[TEXT BLOCK]
____________

The Industrial Revolution had been churning for a hundred years. Results were impressive. Standards of living were climbing. Sure, urban slums were miserable, but many historians believe they beat the squalor in rural villages.

But industrialization was messy and not just from a pollution standpoint. Labor itself was messy. There was no good way to measure labor efficiency, so workers “soldiered” (expended the minimum effort required to avoid getting fired). Because labor was plentiful and cheap, factory owners didn’t much worry about it. They accepted that’s “just how things are” and threw a lot of labor hours at projects that probably could’ve taken a lot less time.

Then Frederick Winslow Taylor brought a stopwatch to work at the Midvale Steel plant in 1881. He started timing the workers’ every movement, breaking down each job into smaller steps and timing them, then re-assembling the movements in different ways to see which combinations were fastest.

Productivity at the Philadelphia plant soared. Scientific management was born. Twenty years later, at age 45, after he had made millions through consulting fees and patents, he retired and focused on spreading the good news about scientific management.

He assured readers and listeners that scientific management would, in the words of Nicholas Carr, bring “a utopia of perfect efficiency.” It would bring “maximum speed, maximum efficiency, and maximum output.”

Whereas the Industrial Revolution previously bellowed, now it would hum. The same principles of scientific management would be applied to business in the Electronic Age. Today, they govern business in the Digital Age.

Neil Postman was one of America’s best twentieth-century media theorists and social critics. In his 1993 book Technopoly, he distilled the six assumptions that drove Taylor’s system of scientific management.

____________

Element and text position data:
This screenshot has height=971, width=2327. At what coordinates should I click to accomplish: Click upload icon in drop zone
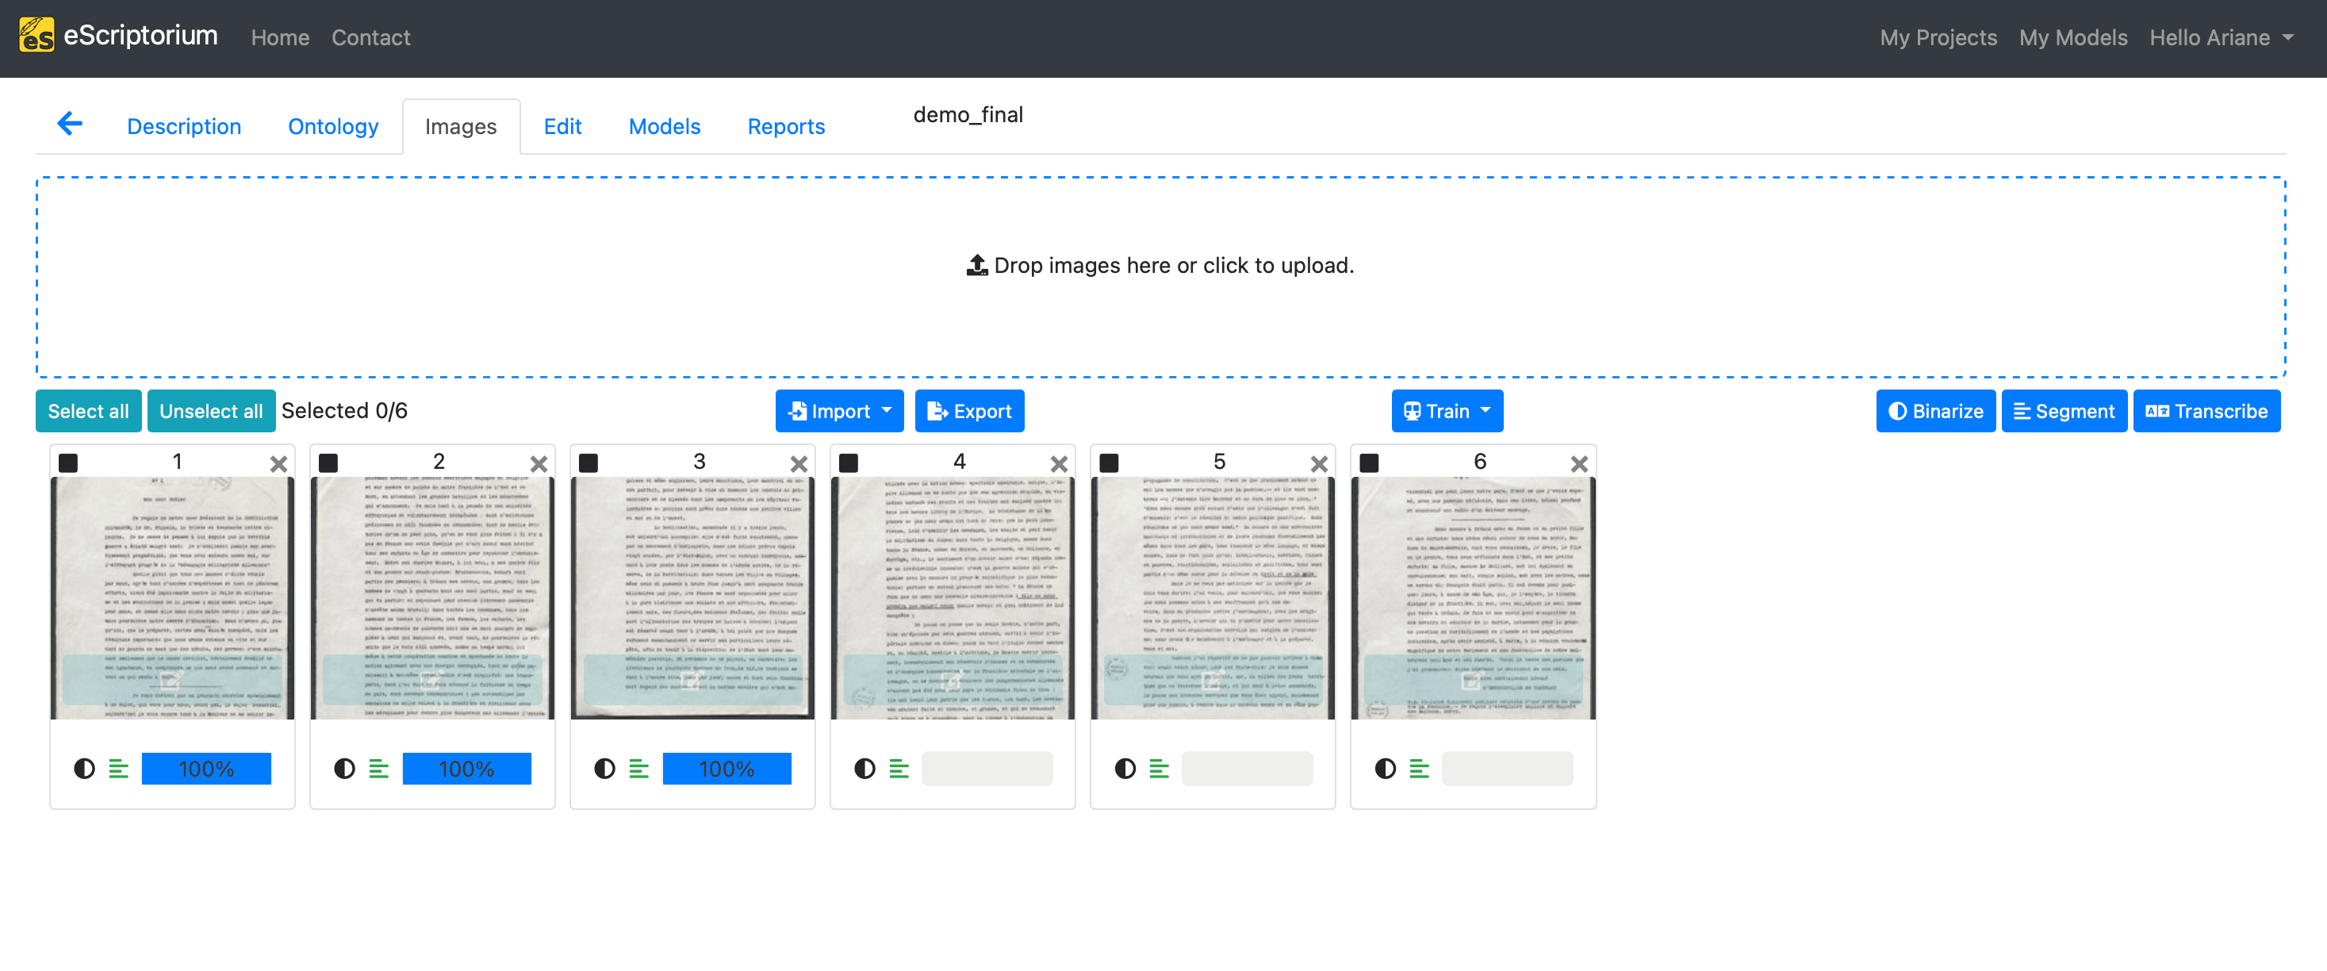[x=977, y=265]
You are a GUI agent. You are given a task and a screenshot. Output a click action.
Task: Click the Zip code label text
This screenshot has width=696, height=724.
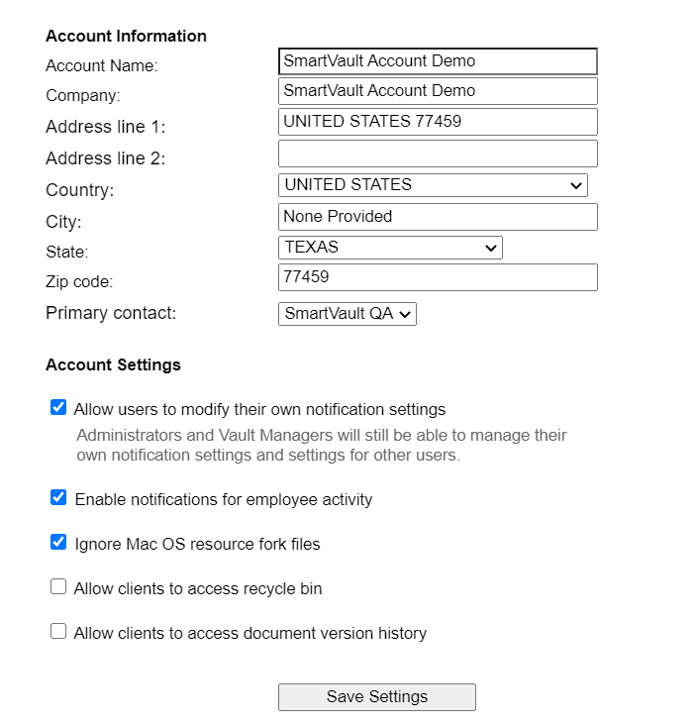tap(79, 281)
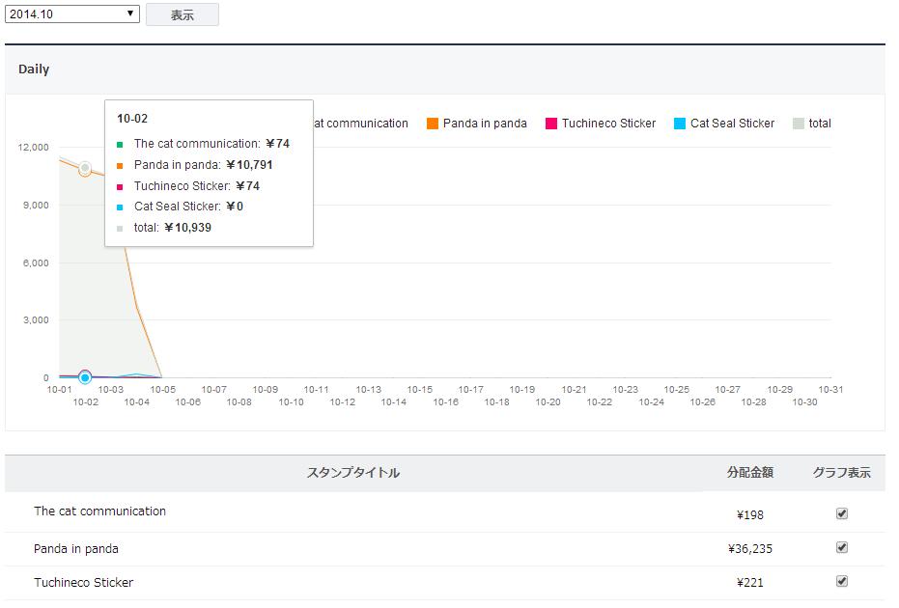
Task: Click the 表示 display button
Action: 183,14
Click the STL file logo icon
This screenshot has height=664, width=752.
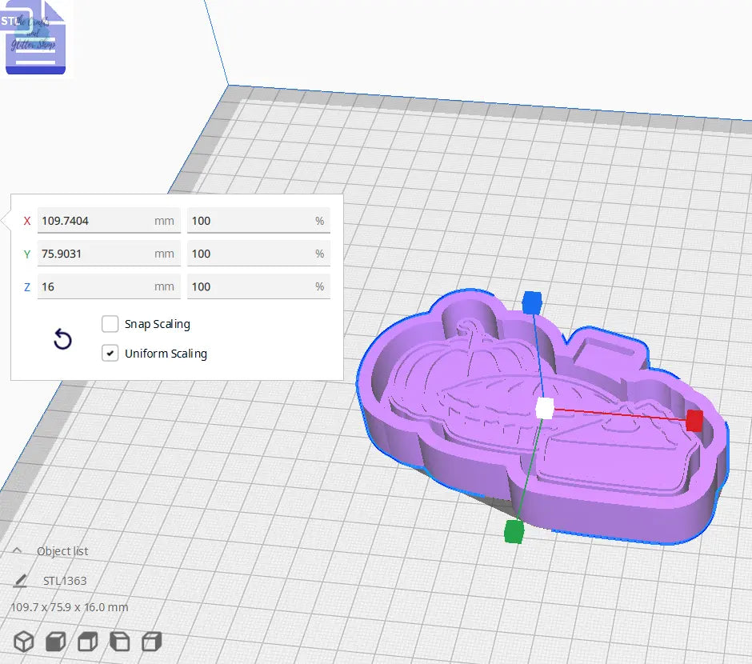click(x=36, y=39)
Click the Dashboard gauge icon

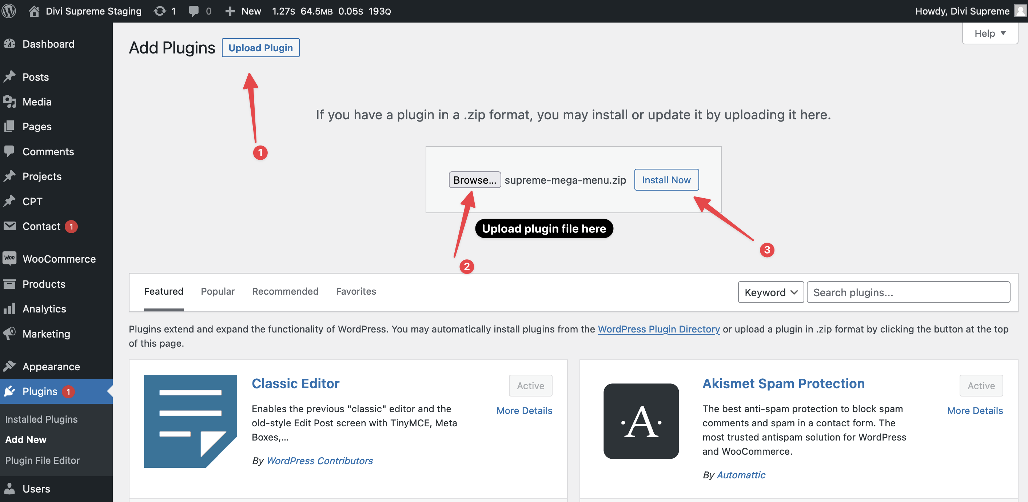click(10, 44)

____________

[GIVEN REQUEST]
Using the text on scientific management, answer each question:
(a) At which plant did Taylor start timing workers in 1881?
(b) How old was Taylor when he retired?
(c) What is the title of Neil Postman's 1993 book?
These rows were taken from a separate source.

[COMPLETED TASK]
(a) The Midvale Steel plant
(b) 45
(c) Technopoly